▸ PROBLEM TO SOLVE: The answer is to be all of the data below, reproduced exactly.

▸ THE DATA:
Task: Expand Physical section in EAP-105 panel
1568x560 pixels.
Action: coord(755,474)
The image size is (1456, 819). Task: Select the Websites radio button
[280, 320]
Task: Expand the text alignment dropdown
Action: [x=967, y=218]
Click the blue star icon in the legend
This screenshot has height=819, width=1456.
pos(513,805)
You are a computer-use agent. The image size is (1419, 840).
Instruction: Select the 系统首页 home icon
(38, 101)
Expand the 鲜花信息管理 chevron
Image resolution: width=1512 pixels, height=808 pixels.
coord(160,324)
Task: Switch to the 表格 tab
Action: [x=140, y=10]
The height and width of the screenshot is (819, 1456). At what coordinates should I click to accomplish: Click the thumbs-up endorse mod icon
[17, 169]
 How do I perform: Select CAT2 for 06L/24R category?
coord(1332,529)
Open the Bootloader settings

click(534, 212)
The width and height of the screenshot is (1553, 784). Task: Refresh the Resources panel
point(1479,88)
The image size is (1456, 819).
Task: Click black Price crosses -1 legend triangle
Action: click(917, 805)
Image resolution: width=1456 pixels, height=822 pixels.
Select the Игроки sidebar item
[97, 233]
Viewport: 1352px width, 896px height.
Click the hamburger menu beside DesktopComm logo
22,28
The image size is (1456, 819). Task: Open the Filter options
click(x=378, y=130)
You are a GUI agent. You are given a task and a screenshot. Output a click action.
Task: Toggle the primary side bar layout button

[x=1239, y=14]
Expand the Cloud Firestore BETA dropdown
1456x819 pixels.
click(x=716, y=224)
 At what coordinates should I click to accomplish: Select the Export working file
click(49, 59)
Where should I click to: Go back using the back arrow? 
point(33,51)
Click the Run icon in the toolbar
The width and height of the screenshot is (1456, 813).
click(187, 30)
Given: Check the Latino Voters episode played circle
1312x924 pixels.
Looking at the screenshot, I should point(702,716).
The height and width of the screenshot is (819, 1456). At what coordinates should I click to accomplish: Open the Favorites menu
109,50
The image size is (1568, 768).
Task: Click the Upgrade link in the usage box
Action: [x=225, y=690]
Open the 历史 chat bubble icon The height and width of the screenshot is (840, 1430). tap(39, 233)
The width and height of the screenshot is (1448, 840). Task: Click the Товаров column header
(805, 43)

▸ EXERCISE SOLUTION:
Task: Expand Physical section in EAP-105 panel
1568x560 pixels.
Action: coord(755,474)
The image size is (1456, 819). Task: Select the Websites radio button
[280, 320]
Task: Expand the text alignment dropdown
Action: [x=967, y=218]
Click the blue star icon in the legend
This screenshot has height=819, width=1456.
pos(513,805)
You are a computer-use agent. The image size is (1419, 840).
Instruction: Select the 系统首页 home icon
(38, 101)
Expand the 鲜花信息管理 chevron
Image resolution: width=1512 pixels, height=808 pixels.
coord(160,324)
Task: Switch to the 表格 tab
Action: [x=140, y=10]
The height and width of the screenshot is (819, 1456). At what coordinates should I click to accomplish: Click the thumbs-up endorse mod icon
[17, 169]
 How do I perform: Select CAT2 for 06L/24R category?
coord(1332,529)
Open the Bootloader settings

click(534, 212)
The width and height of the screenshot is (1553, 784). Task: Refresh the Resources panel
point(1479,88)
The image size is (1456, 819).
Task: Click black Price crosses -1 legend triangle
Action: click(917, 805)
Image resolution: width=1456 pixels, height=822 pixels.
Select the Игроки sidebar item
[97, 233]
Viewport: 1352px width, 896px height.
Click the hamburger menu beside DesktopComm logo
22,28
The image size is (1456, 819). Task: Open the Filter options
click(x=378, y=130)
You are a GUI agent. You are given a task and a screenshot. Output a click action.
Task: Toggle the primary side bar layout button

[x=1239, y=14]
Expand the Cloud Firestore BETA dropdown
1456x819 pixels.
click(x=716, y=224)
 At what coordinates should I click to accomplish: Select the Export working file
click(49, 59)
Where should I click to: Go back using the back arrow? 
point(33,51)
Click the Run icon in the toolbar
The width and height of the screenshot is (1456, 813).
click(187, 30)
Given: Check the Latino Voters episode played circle
1312x924 pixels.
Looking at the screenshot, I should point(702,716).
The height and width of the screenshot is (819, 1456). At what coordinates should I click to accomplish: Open the Favorites menu
109,50
The image size is (1568, 768).
Task: Click the Upgrade link in the usage box
Action: [x=225, y=690]
Open the 历史 chat bubble icon The height and width of the screenshot is (840, 1430). tap(39, 233)
The width and height of the screenshot is (1448, 840). Task: Click the Товаров column header
(805, 43)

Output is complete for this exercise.